Who may be deemed a promoter?

A person may be deemed a promoter if he ats as a moving force behind a corporation before its existence commences by finding share subscribers and entering into contracts on behalf of the corporation to be formed.

When is a corporation liable for the promoter's contracts?

The corporation is not liable for contracts entered into by the promoter on behalf of the corporation to be formed unless the corporation, after its existence commences, accepts or adopts the contract.




Promoter is not liable to a contract unless he makes himself a party to the K.

What is the fiduciary duty of a promoter?

In any transaction which the promoter enters into with the corporation to be formed the Promoter owes it the same kind of fiduciary duty of loyaty as a director does to a corporation.

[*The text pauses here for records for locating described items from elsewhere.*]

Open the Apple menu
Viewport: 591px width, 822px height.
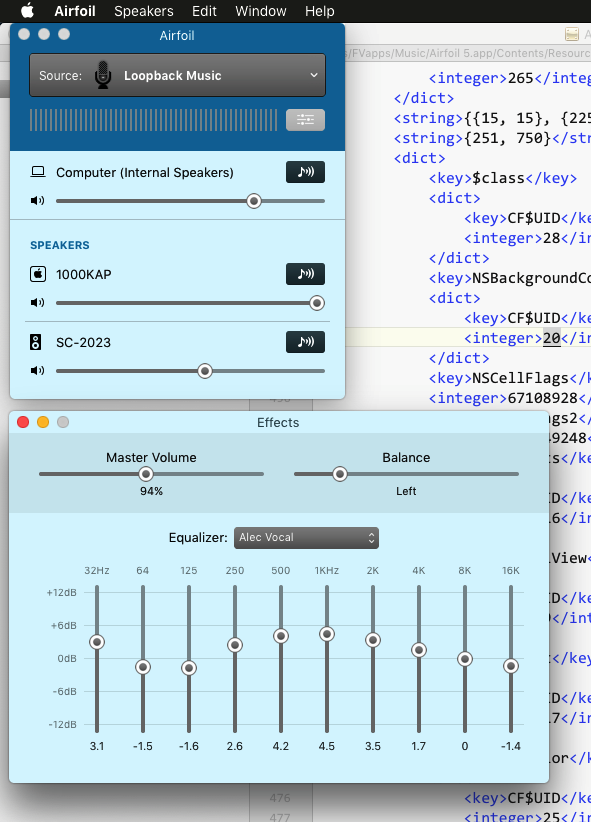(26, 11)
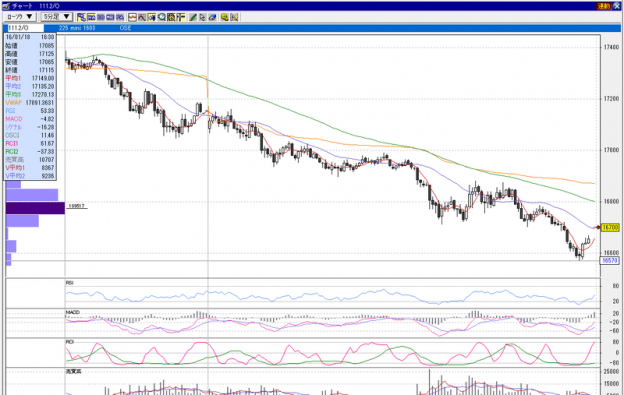The image size is (624, 395).
Task: Click the yellow key icon in toolbar
Action: click(x=224, y=17)
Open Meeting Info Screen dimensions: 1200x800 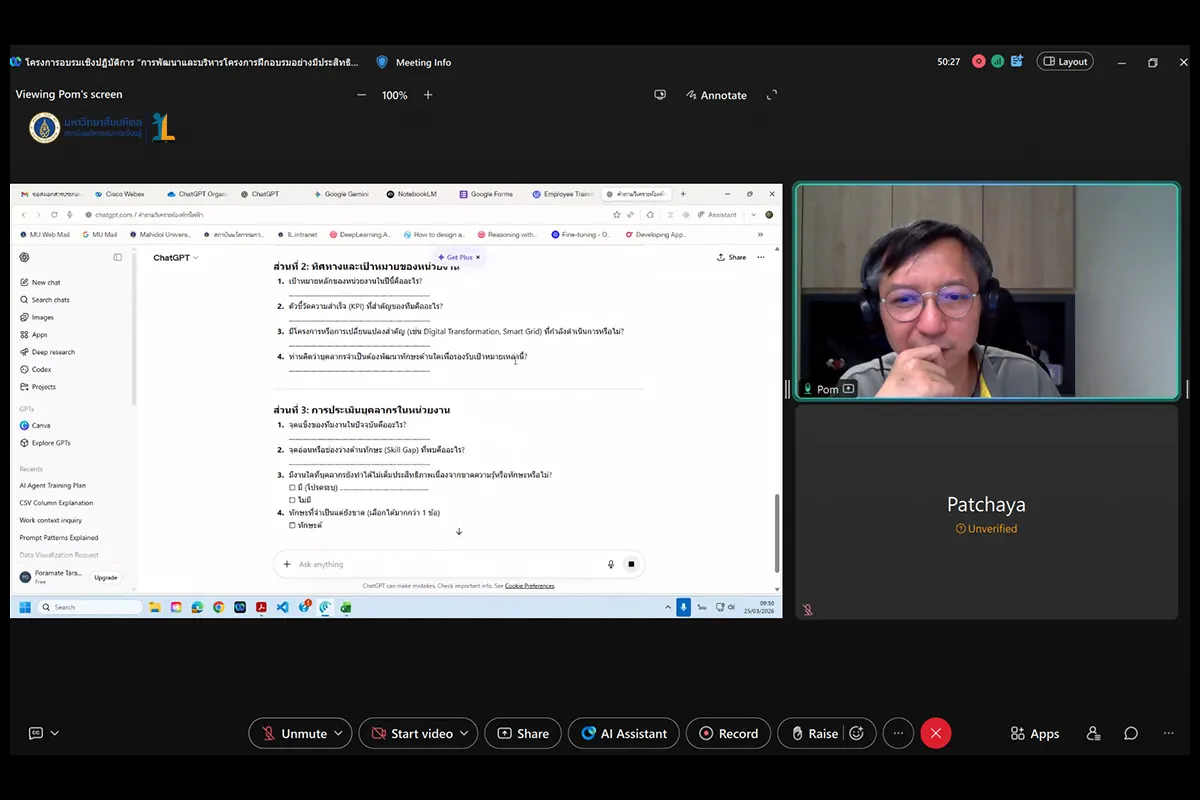(x=413, y=62)
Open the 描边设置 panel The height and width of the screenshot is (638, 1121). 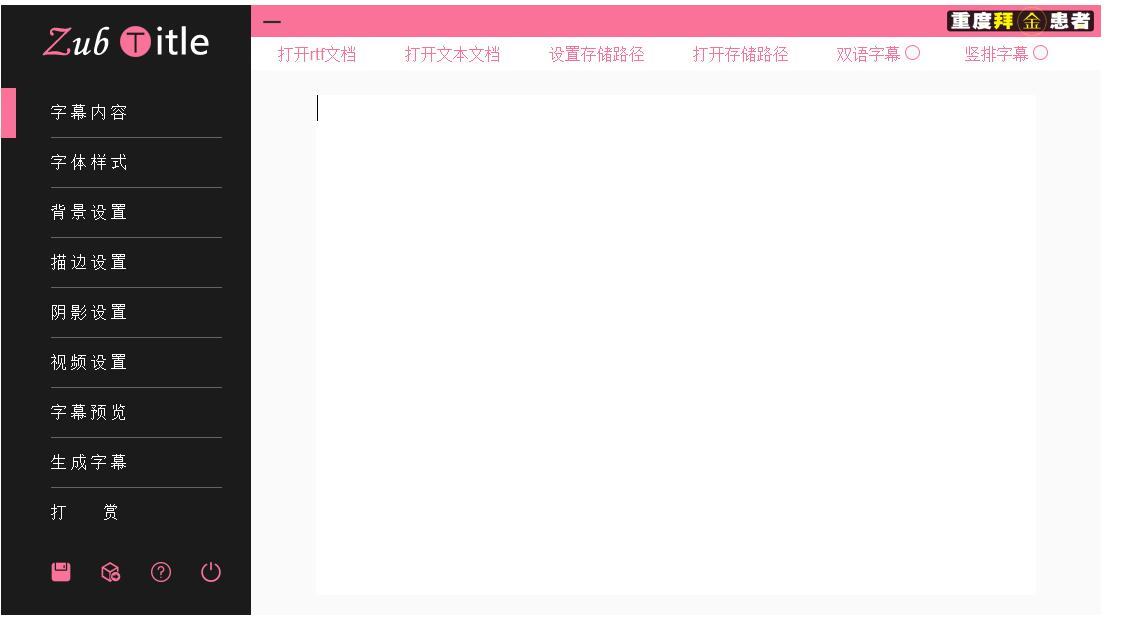(x=89, y=261)
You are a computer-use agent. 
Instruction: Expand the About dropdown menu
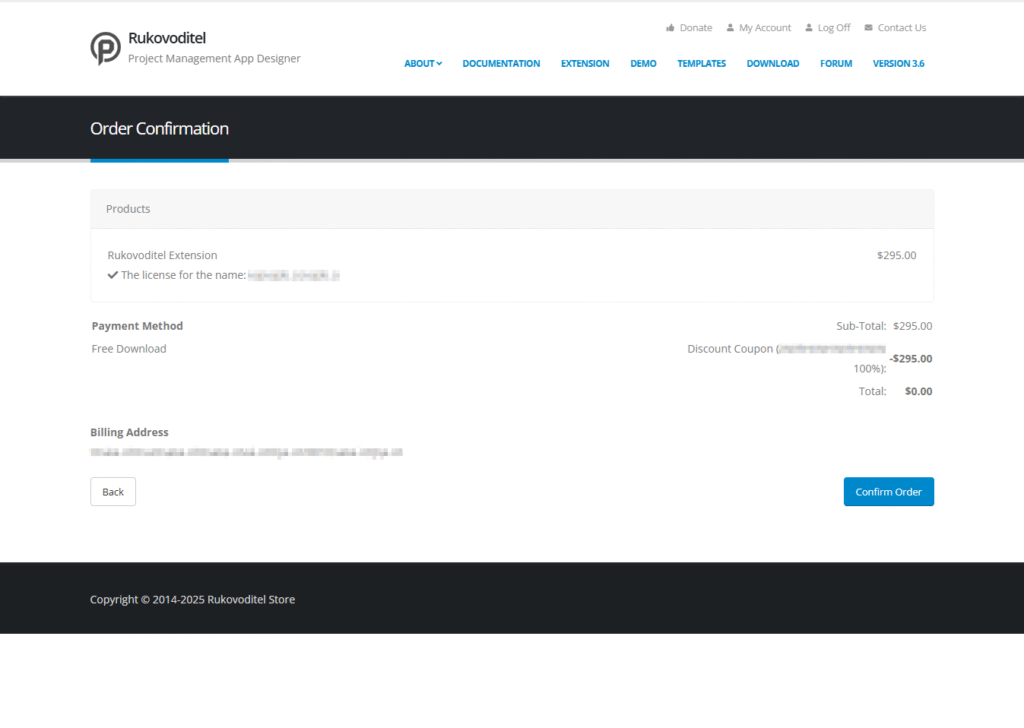(423, 64)
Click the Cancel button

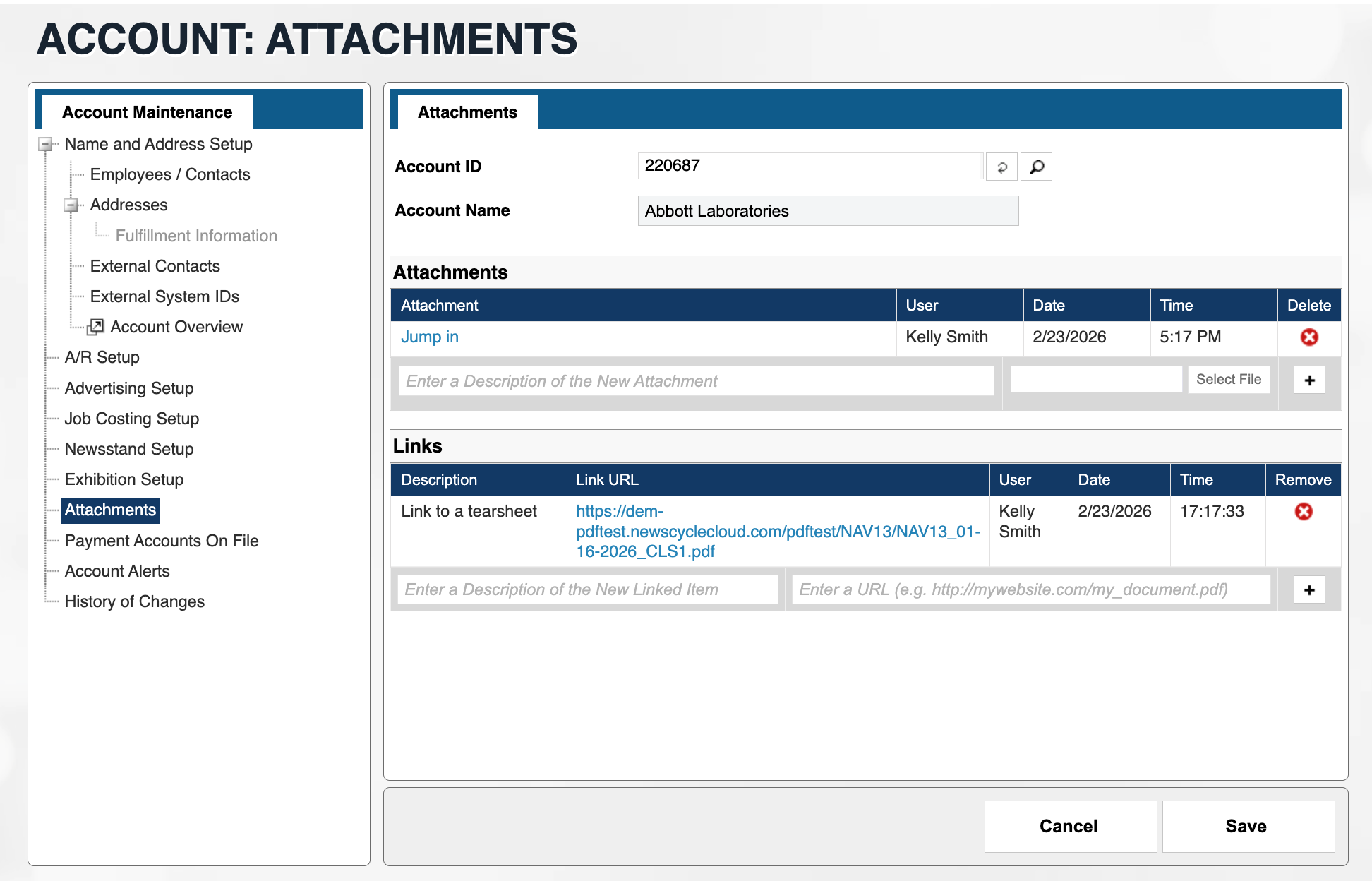click(1069, 826)
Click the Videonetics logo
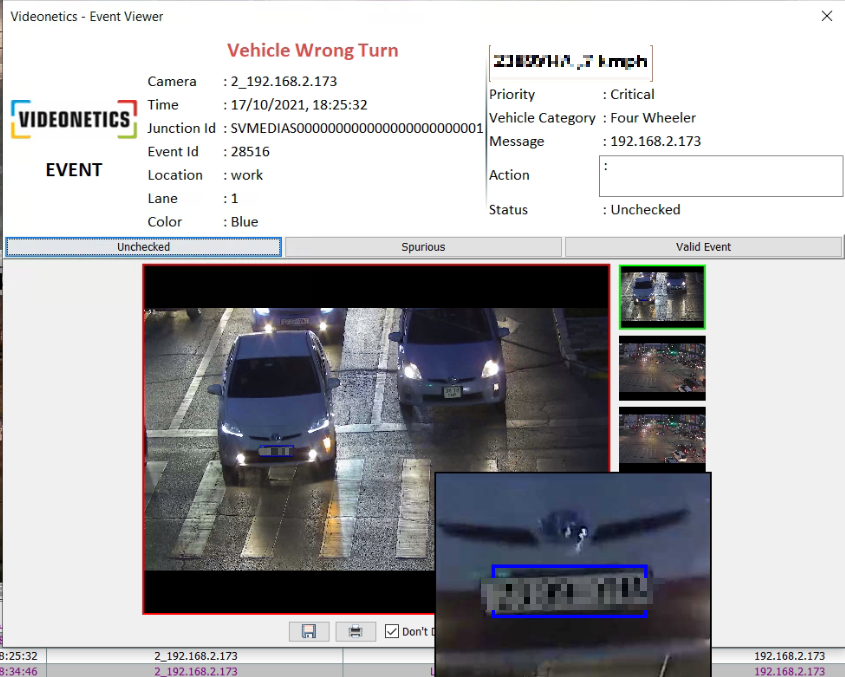The image size is (845, 677). 73,120

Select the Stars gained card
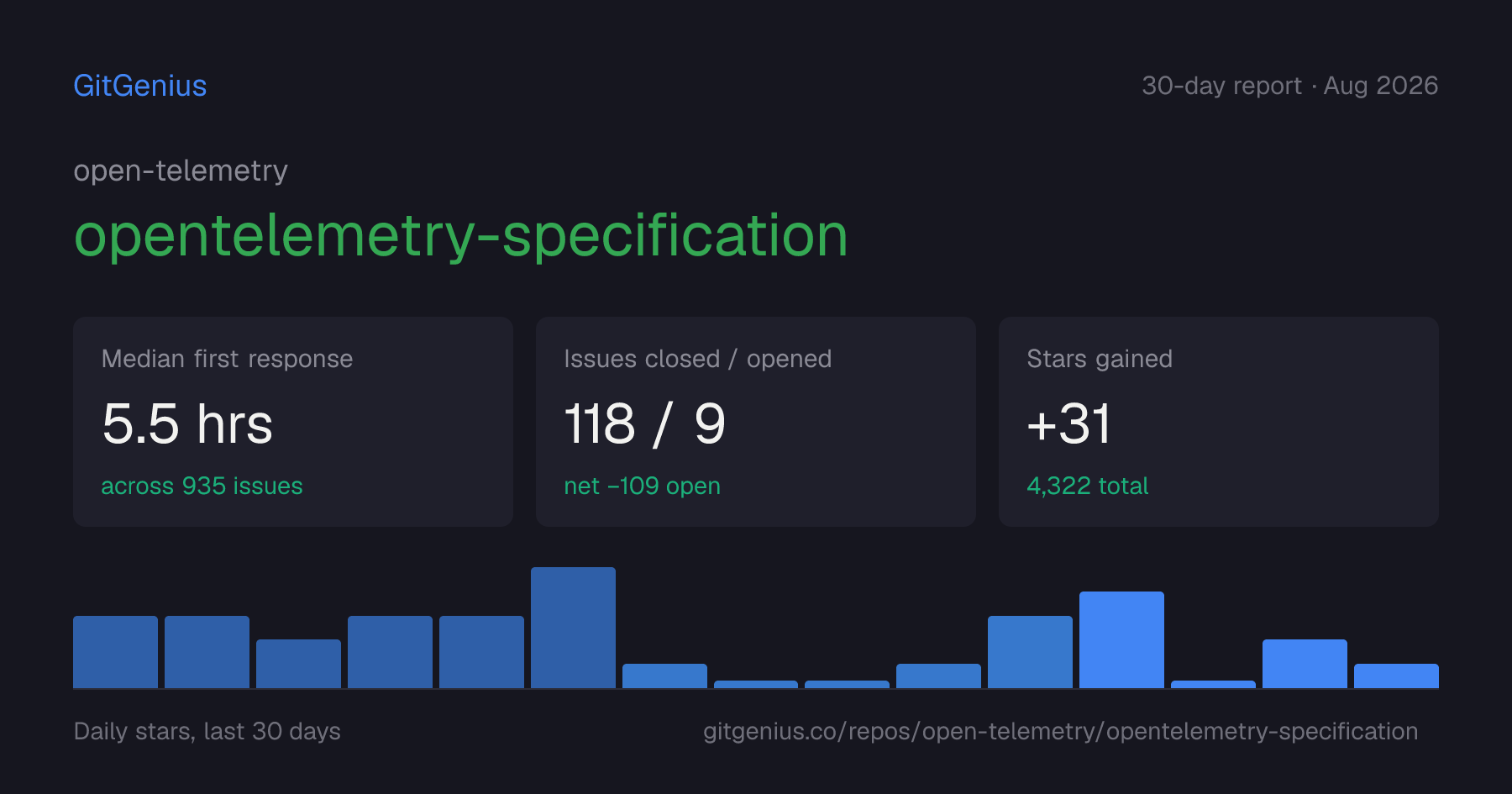[1219, 422]
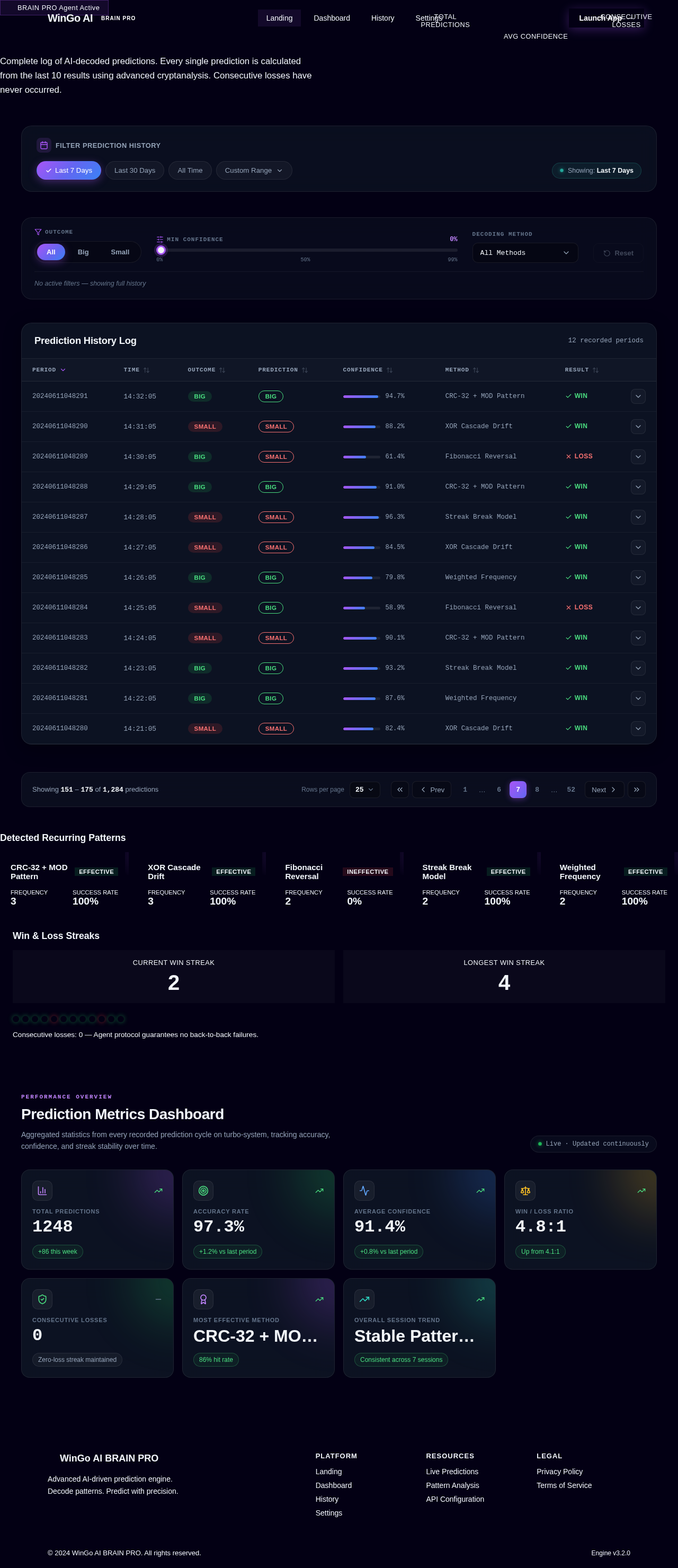This screenshot has height=1568, width=678.
Task: Click the target icon on Accuracy Rate card
Action: 203,1191
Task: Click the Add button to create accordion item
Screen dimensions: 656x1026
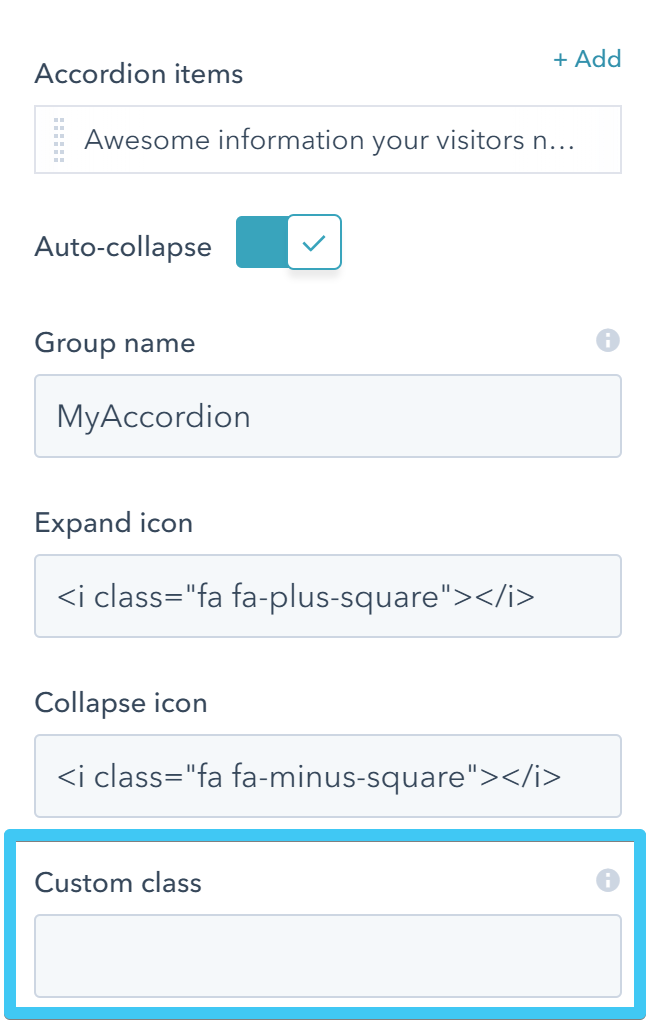Action: coord(588,59)
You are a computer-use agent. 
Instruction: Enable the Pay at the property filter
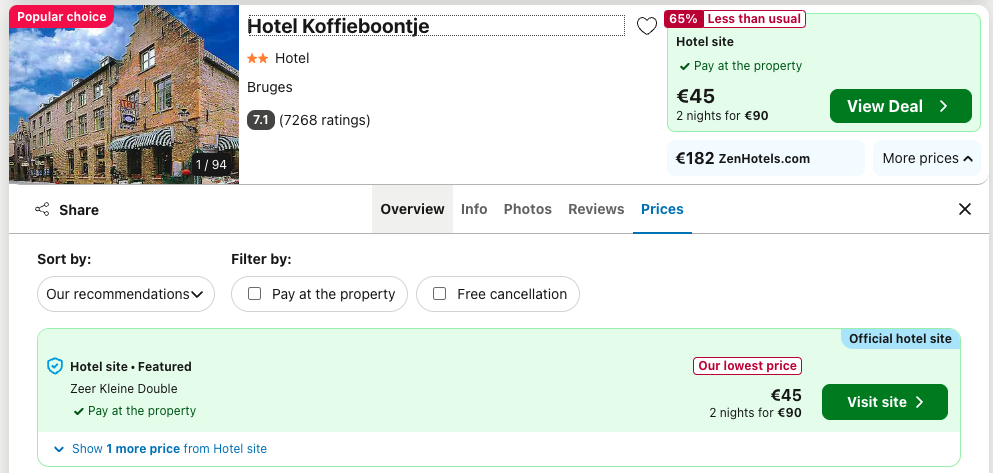[255, 294]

Promoter must disclose his involvement in the transaction fully to the subscribers.

What is the concept of ultra vires?

Ultra vire is when an agent undertakes an action on behalf of the corporation that the corporation is not empowered to undertake.




The combination today of most corporations having very broad corporate purposes and powers means the incidence of ultra vires acts is very low.

What is the concept of corporate waste?

Corporate waste is when the company has the technical power to do some act, but there is no good reason to do so.




Historically arises in three situations:


1. Charitable contributions by the corporation;


2. use of corporate assets for a non-corporate purpose;


3. executive compensation.




Executive compensation is the place where this is most brought up.

What is the consequences of an ultra vires act?

In general, validity of corporate act itself may not be challegned as ultra vires. (This means that the ultra vires doctrine may not be asserted as a defense to nonperformane of an ultra vires contract either by corporation or by the other party to the contract.)




However, a corp's power to act may be challenged in 3 contexts:


1. In a proceeding by a shareholder of the corporation to enjoin the ultra vires act. (injunction)


2. An action by the corporation against the fiduciary for misconduct;


3. Action by the attorney general for dissolution for abuse of authority.

What is the role of shareholders?

The role of shareholders is to elect directors, vote on extraordinary matters, and ratification of interested director or officer transactions.

What is an annual meeting?

An annual meeting must be held at a time and place stated in or fixed in accordance with the bylaws.

What is a special meeting?

A special meeting may be called by the BoD, by the person or persons authorized to call such a meeting in the articles or bylaws.



What is an action without a meeting?

An action without a meeting is a shareholder action taken without a meeting if written consent of the shareholders is obtained. The written consent need only be signed by the same number of votes requried at a meeting of all shareholders entitled to vote.

What is straight voting?

Straight voting is when each share is entitled to one vote.

What is cumulative voting?

All shareholders are entitled to cumulate their votes for directors. shareholder can multiply the number of votes the are entitled to cast by the number of directors for whom they are entitled to vote and cast the product for a single candidate or to o/w distribute the product.

What is a proxy?

A proxy is an agency relationship which a shareholder is entitled to vote appoints an agent by means of an appointment form evidenceing the agent's authority to vote the shareholder's shares.




Presumed to be effective for 11 months unless a different period is specified or the proxy is revoked earlier.

What is a voting agreement?

A voting agreement is when a group of shareholders enter into a K with each other agreeing to vote their shares in a partiular way.

What is a voting trust?

A voting trust is a group of shareholders who enter into an agreement in writing with a trustee which vests title to the shareholders' shares in the trustee but which provides that all dividends and other distribution be passed through to the shareholders.

Can their be restrictions on ownership or transfers?

The AIC or bylaws may provide for a restriction as to whom the corporation will transfer registered ownership of shares.




Some mehtods used are options, buy-sell agreements, and rights of first refusal.